In a first state-level move of its kind, the Maharashtra government has created a draft internal security Act meant to deal with challenges posed by “terrorism, insurgency, communalism and caste violence,” reports said.
The draft Maharashtra Protection of Internal Security Act (MPISA) would give great power and authority to the police, if implemented. The draft was made public on Saturday and a senior state home department told The Hindu that they will be asking for suggestions and responses.
The draft provisions of the Act, however, have raised some eyebrows on the real intentions behind it and what it would mean for privacy.
The draft makes it compulsory for all public spaces – whether publicly or privately owned – to have CCTV surveillance and security arrangements as mandated by the police. Video footage has to be saved for at least a 30 day period. In addition, security checks will be mandatory in government offices, private institutions, malls, train stations and other public spaces.

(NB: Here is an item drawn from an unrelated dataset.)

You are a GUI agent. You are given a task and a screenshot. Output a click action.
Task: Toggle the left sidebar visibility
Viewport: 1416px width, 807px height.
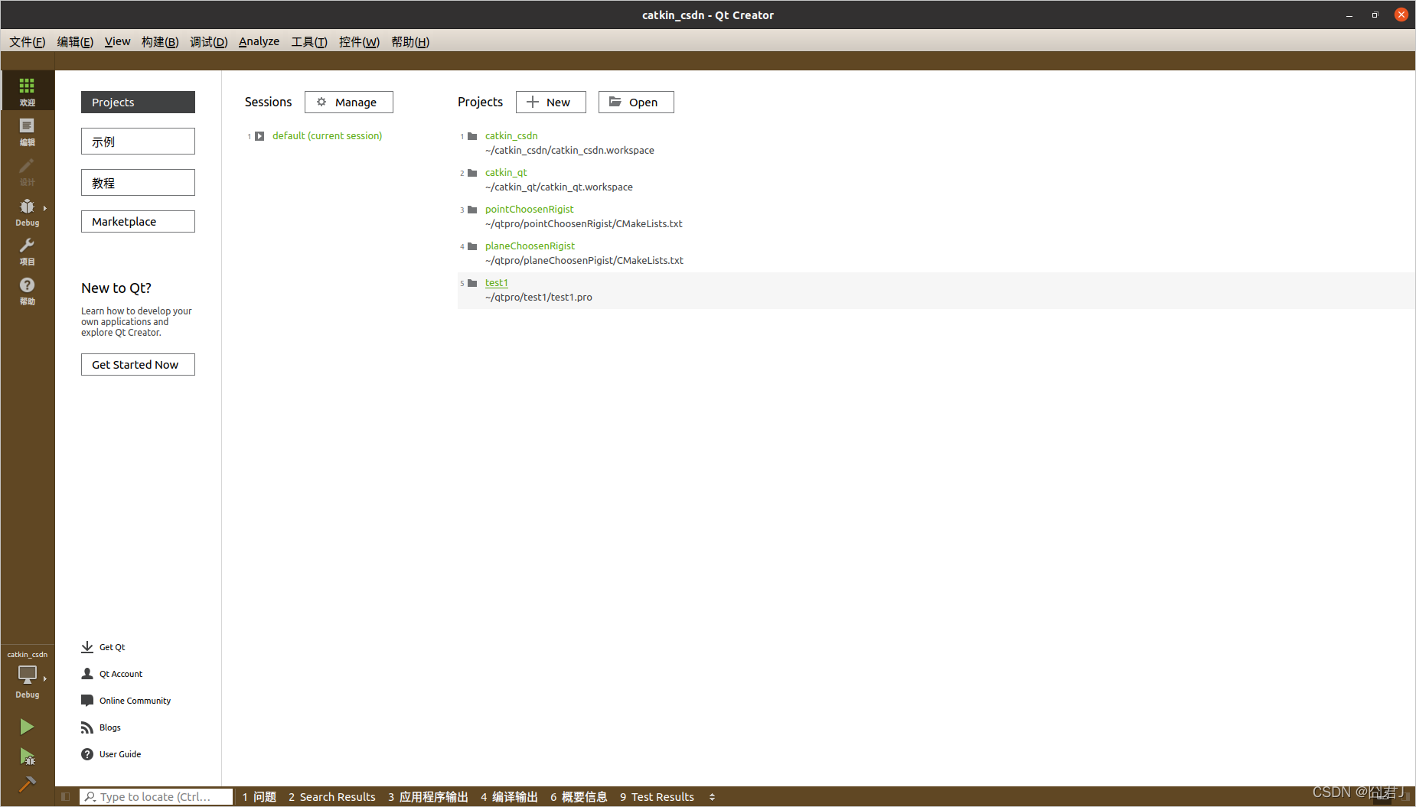tap(66, 797)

Public spaces will also be routinely audited for their security arrangements, DNA reported. “The detailed Standard Operating Procedures (SOPs) for the security audit will be framed by the MSSC (Maharashtra State Security Council) in consultation with the parties concerned. These SOPs will be revised periodically,” the draft read.
Under the MPISA, any gathering that expects to receive more than 100 people has to get special permissions from the police, India Today reported. This could be read as a move meant to regulate and curtail protests and agitations.
‘Special security zones’ will be set up under the Act, where the movement of arms and explosives and the inflow of unaccounted funds will be prohibited.
There draft also calls for a ‘state internal security committee’, with home minister as ex-officio chairman and the minister of state (home) and the chief secretary as members. This committee will oversee the implementation of the Act and review its implementation.